→ **İncelenecek metin**:
★ ★ ★ ★ ★

KUŞ uçmaz, kervan geçmez de olsa "her köyde elektrik var."
Televizyon var.
Televizyon bir "öğretmen."
Hiçbir şey öğretmezse "Türkçe öğretiyor."
Köylünün bir kısmı söze "Kürtçe başlıyor, Türkçe devam ediyor."
Bir kısmı "Türkçe başlıyor, zorlanınca Kürtçe'ye dönüyor."
***
Kimi "aş" derdinde, kimi "iş."
Ama hepsi "Ankara'da olup bitenin farkında."
Ve bizden bir talepleri var:
-Milletvekilini neden partinin başkanı seçiyor?.. Biz seçelim... İçimizden birini seçelim.
"Oyu siz veriyorsunuz" diyoruz.
Hemen tepki geliyor:
-Oyu biz veriyoruz ama... Asıl kararı parti başkanı alıyor... Önce bize sorulsun.
Kim derdi ki Mardin'in Derik ilçesinin, Dumluca köyünde bize "şu soru" sorulacak:
-Yavuz hocam... Tayyip bey vıbıdı Cumhurbaşkanı (Tayyip bey Cumhurbaşkanı olacak mı)?

★ ★ ★ ★ ★

[Piksel koordinatı konumlandırma verileri]
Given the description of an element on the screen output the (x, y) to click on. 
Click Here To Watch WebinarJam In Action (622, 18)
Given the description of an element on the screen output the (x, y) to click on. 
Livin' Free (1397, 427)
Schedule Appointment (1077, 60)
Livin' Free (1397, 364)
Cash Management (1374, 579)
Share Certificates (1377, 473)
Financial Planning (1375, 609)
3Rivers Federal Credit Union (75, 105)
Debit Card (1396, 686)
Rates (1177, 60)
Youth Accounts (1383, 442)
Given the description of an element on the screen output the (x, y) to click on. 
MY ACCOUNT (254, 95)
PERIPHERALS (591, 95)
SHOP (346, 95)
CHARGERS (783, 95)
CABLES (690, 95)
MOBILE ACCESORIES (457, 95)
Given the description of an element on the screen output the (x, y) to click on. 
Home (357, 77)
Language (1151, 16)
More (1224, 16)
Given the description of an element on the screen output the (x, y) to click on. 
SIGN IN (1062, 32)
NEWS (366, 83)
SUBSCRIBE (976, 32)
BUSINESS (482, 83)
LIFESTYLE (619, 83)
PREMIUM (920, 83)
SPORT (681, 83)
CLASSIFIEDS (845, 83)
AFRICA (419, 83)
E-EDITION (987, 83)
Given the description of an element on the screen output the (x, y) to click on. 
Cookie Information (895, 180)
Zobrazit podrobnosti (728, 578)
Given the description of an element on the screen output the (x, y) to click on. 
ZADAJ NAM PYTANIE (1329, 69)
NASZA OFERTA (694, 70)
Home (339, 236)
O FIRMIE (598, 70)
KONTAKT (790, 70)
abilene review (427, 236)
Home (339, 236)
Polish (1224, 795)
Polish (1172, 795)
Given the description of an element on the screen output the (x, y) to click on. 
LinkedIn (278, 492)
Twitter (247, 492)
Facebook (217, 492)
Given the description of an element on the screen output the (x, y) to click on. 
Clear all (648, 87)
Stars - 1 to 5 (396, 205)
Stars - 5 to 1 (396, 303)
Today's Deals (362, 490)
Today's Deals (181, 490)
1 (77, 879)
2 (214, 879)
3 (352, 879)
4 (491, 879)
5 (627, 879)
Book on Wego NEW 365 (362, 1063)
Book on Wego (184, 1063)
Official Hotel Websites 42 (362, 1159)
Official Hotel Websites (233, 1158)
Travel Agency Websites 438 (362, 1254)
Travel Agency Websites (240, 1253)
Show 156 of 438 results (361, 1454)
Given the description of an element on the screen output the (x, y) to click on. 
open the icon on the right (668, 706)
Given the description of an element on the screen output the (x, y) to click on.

★ ★ ★ ★ ★

→ **Yapılacaklar**:
(1) Köylülerle ilgili metne göre "Tayyip bey vıbıdı Cumhurbaşkanı" sorusu hangi köyde soruluyor?
(2) Köylülerle ilgili metni son cümlesinden sonra devam ettirin.

→ **Görevlerin yanıtları**:
(1) Mardin'in Derik ilçesine bağlı Dumluca köyünde.

(2)
Sonra bir soru daha:
-Lı Ankara Çıheyi? (Ankara'da ne var, ne yok anlamında... Kürtçe'den tam tercümesi: Ankara'da ne var?)
Bir soru daha:
-Hükümet çerdıkı (Hükümet ne yapıyor)?
Bir başka soru:
-Baba çavayı?.. Deniz Baykal çavayı (Demirel nasıl? Deniz Baykal nasıl)?
***
ABD Başkanı Bush ne diyor?
Irak'ta, İran'da neler oluyor?
Köylü "hepsinin farkında."
Öylesine farkında ki...
Köylü yarı Türkçe, yarı Kürtçe "AB meselesini" soruyor:
-Avropa bize gene bir kancıklık ediverecek mi?.. Ne diyon?